I'm immediately suspicious of the statement you quoted: "Not a single one of the references is to a replication, in the scientific sense of the term." Strict replication is not and never has been a requirement to good science. As a trivial example, how do you replicate a supernova observation? You can't. But you can make models and test the models against the observed data and against future supernovas, and you estimate the reasonableness of the model effectiveness.

If that quote is indicative of Bossavit's views, then he is a poor judge of what's good evidence.

Going on with more quotes you gave, "which we can safely expect to have wrought major changes in programming practice." That is a conjecture, not a statement of fact. It seems like he's saying that once upon a time there was 10x difference, but the Internet makes everything different now there isn't. However, without evidence to back it up, I don't know why I should believe it.

What tests has Bossavit carried out to show that this is the case?

To the contrary, L. Prechelt "An empirical comparison of C, C++, Java ..." was both carried out during the internet era, was done with good rigor, and shows a large spread in the overall time to complete the project. That's a small project, granted, but it's another data point in the overall trends.

(If you don't like the small project size, another example, given by McConnell, is the large productivity difference between the Excel and Lotus 1-2-3 teams, which produced roughly comparable spreadsheet programs but with about an order of magnitude productivity difference across several different metrics.)
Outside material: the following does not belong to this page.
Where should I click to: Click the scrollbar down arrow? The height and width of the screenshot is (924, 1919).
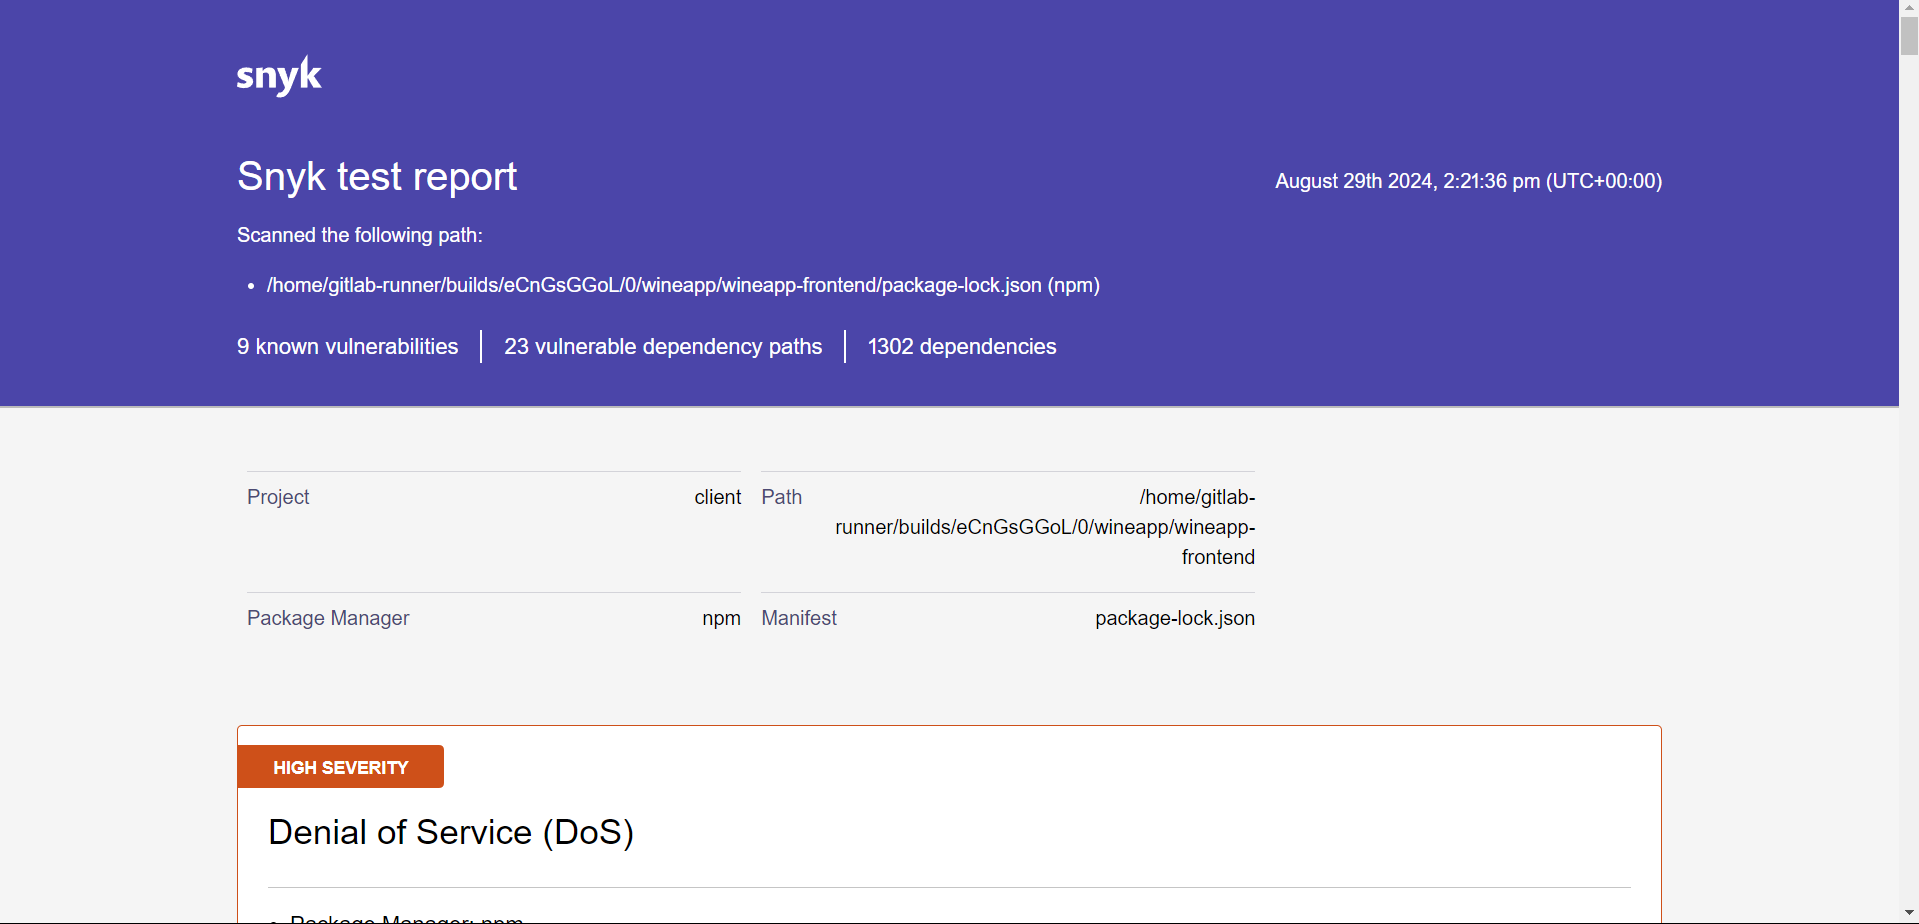point(1909,915)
Multiple independently determined data points which all trend in the same direction strengthen the likelihood that the ~10x hypothesis is a useful model. That's what scientific evidence looks like.

McConnell even has a section in his chapter on "how meaningful it is to speak of an individual programmer's productivity", along with all of the caveats and cautions that everyone here is bringing up (some programmers produce negative lines of code, the best programmers tend to get the hardest problems, the effect of teams, etc.), and concludes "So while I see the value in measuring individual performance in research settings, I think it's difficult to find cases in which the measurement effort is justified on real projects."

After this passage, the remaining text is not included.